== TEXT PASSAGE ==
- Country: England
- Location: Stoke-on-Trent
- Coordinates: 53°01′01″N 02°10′18″W﻿ / ﻿53.01694°N 2.17167°W
- Status: Decommissioned and demolished
- Commission date: 1913
- Decommission date: 1960s
- Owners: Stoke-on-Trent Corporation (1913–1928); North West Midlands Joint Electricity Authority (1928–1948); British Electricity Authority (1948–1955); Central Electricity Authority (1955–1957); Central Electricity Generating Board (1958–1964);
- Operator: As owner

Thermal power station
- Primary fuel: Coal
- Turbine technology: Steam turbines
- Cooling towers: 7 (wood)
- Cooling source: Circulating water and cooling towers

Power generation
- Nameplate capacity: 31 MW (1955)
- Annual net output: 125,905 MWh (1935-6)

= Stoke-on-Trent power station =

Former coal-fired power station in England

Central Power House (Hanley) supplied electricity to the county borough and later city of Stoke-on-Trent, England and the surrounding area from the 10 April 1913 to the 1960s. The power station was initially owned and operated by Stoke-on-Trent Corporation, then by the North West Midlands Joint Electricity Authority prior to the nationalisation of the British electricity supply industry in 1948. The power station operated in conjunction with power stations at Burslem, Hanley (original smaller power station adjacent to the site of the Central Power House), Stoke-upon-Trent and Longton.

==History==

===Hanley===
Electricity was first made available in the Potteries area from a power station at Bethesda Road, Hanley, adjacent to the Trent and Mersey Canal. This was owned by Hanley Corporation, who had been authorised to supply electricity under the Hanley Electric Lighting Order 1891, and first generated electricity on 26 July 1894.

== EXERCISE INSTRUCTIONS ==
#1 Using the Stoke-on-Trent power station article, answer these:
(a) How many cooling towers did the station have, and what were they made of?
(b) Which body owned the station from 1928 to 1948?
(c) On what date did the Bethesda Road power station first generate electricity?
#2 Print the passage of the Stoke-on-Trent power station article between "- Country: England" and "towers: 7 (wood)", inclusive.
#3 Proceed with the Stoke-on-Trent power station article from the point where it stops.

== EXTRACTED INFORMATION ==
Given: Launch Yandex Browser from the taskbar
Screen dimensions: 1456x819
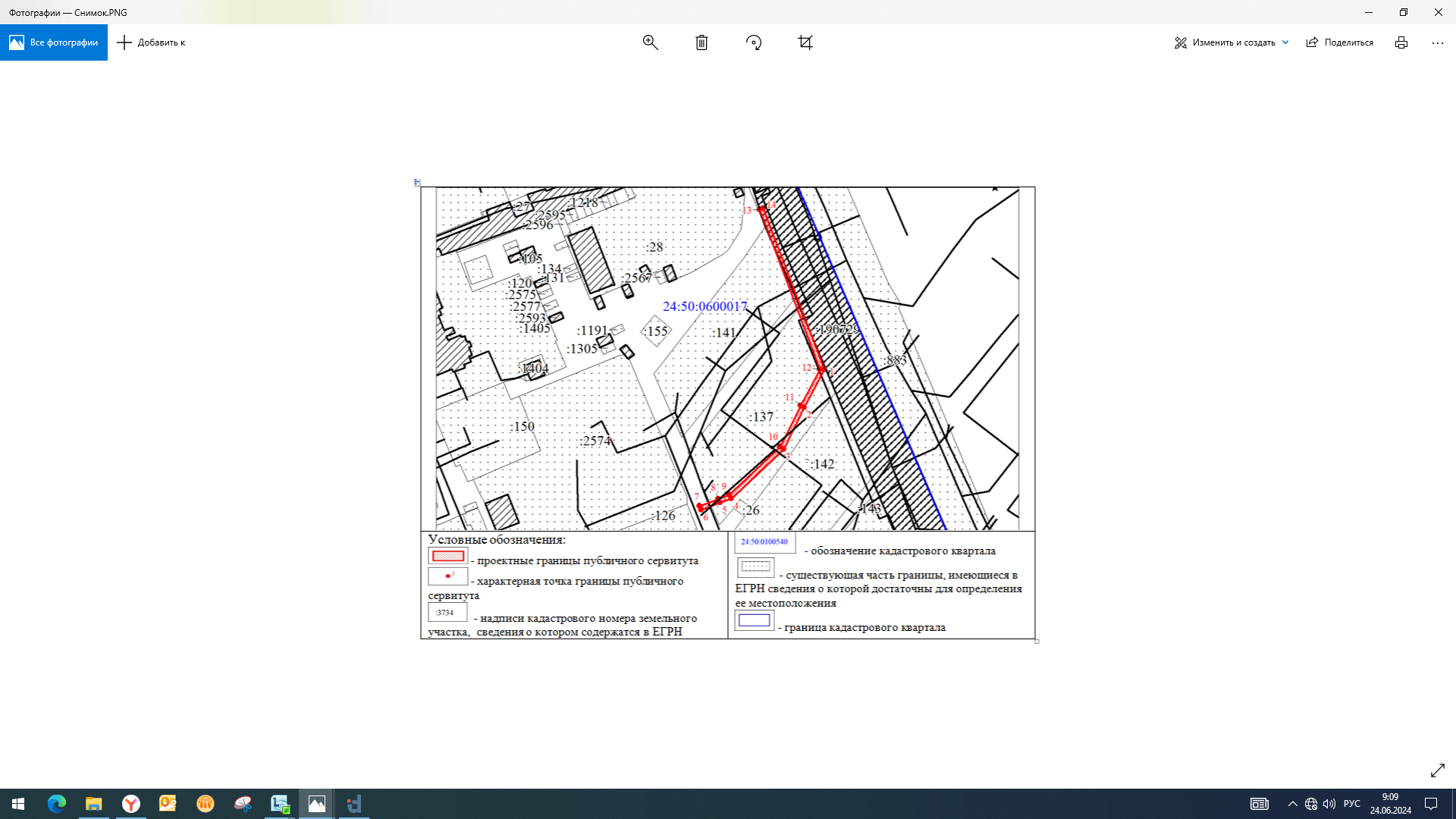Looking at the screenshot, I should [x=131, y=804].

--

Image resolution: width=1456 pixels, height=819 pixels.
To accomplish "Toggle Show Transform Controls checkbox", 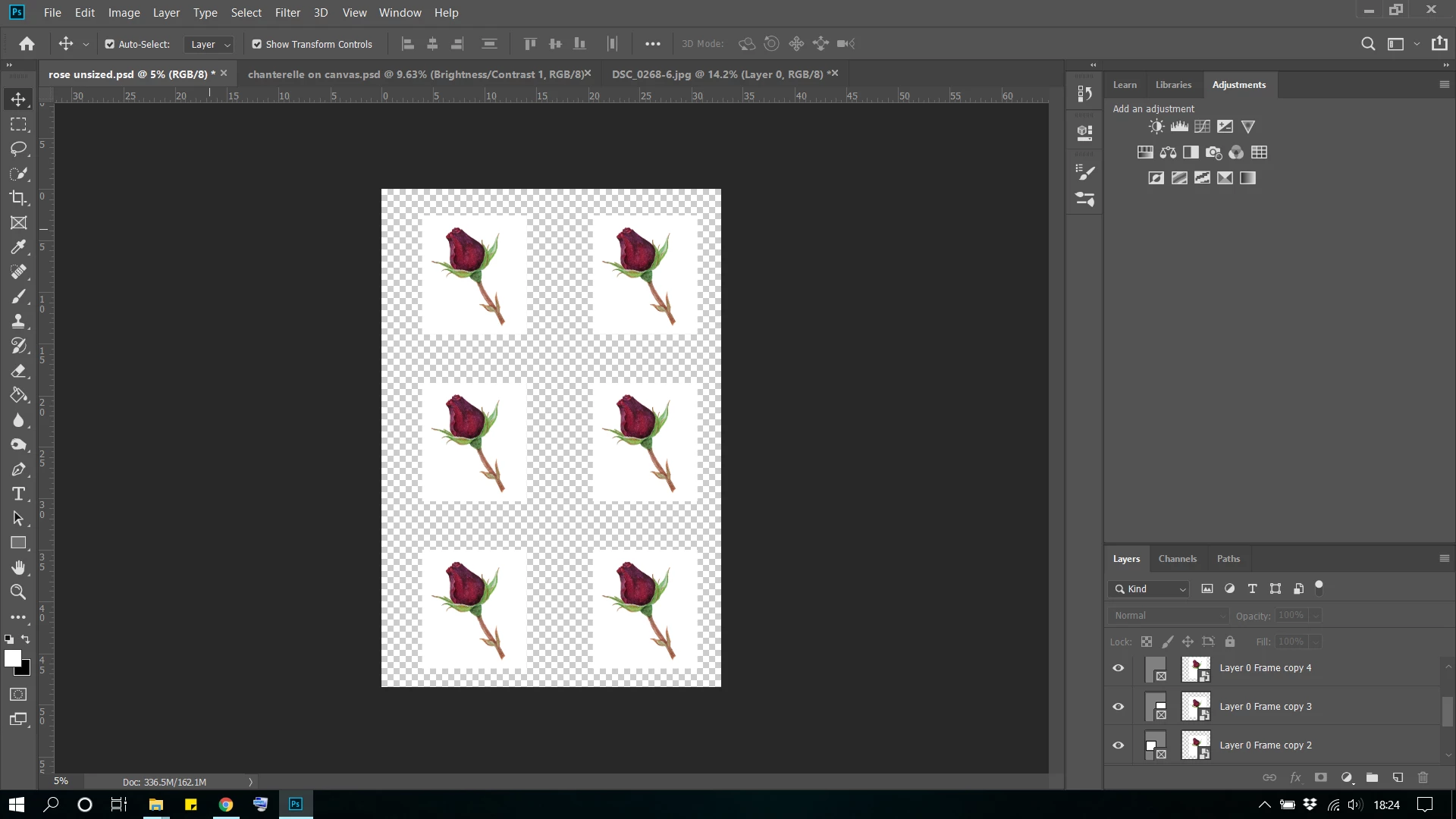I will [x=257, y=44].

== FINAL ANSWERS ==
#1
(a) Seven, made of wood.
(b) The North West Midlands Joint Electricity Authority.
(c) 26 July 1894.

#2
- Country: England
- Location: Stoke-on-Trent
- Coordinates: 53°01′01″N 02°10′18″W﻿ / ﻿53.01694°N 2.17167°W
- Status: Decommissioned and demolished
- Commission date: 1913
- Decommission date: 1960s
- Owners: Stoke-on-Trent Corporation (1913–1928); North West Midlands Joint Electricity Authority (1928–1948); British Electricity Authority (1948–1955); Central Electricity Authority (1955–1957); Central Electricity Generating Board (1958–1964);
- Operator: As owner

Thermal power station
- Primary fuel: Coal
- Turbine technology: Steam turbines
- Cooling towers: 7 (wood)

#3
The station had a generating capacity of 624 kW, and supplied 100Hz AC power. In 1898 it supplied 255,383 kWh to 30 customers, plus 96,379 kWh for public lamps. In 1913 it contained two Ferranti engines with central flywheel disc alternators (of 300 kw. and 600 kw. capacity), and two Howden-Westinghouse high-speed direct-coupled revolving field units (with a capacity of 500 k.v.A. each).

===Longton===

Longton Corporation were authorised to supply electricity by the Longton Electric Supply Order 1899.

A DC generating station at Edward Street (later renamed King Edward Street, now demolished) Longton was commissioned at the corporation's gasworks site in September 1901. In 1910 it had a generating capacity of 600 kW. from Belliss-E.C.C. direct-coupled sets (consisting of two 150 kw. and one 300 kw).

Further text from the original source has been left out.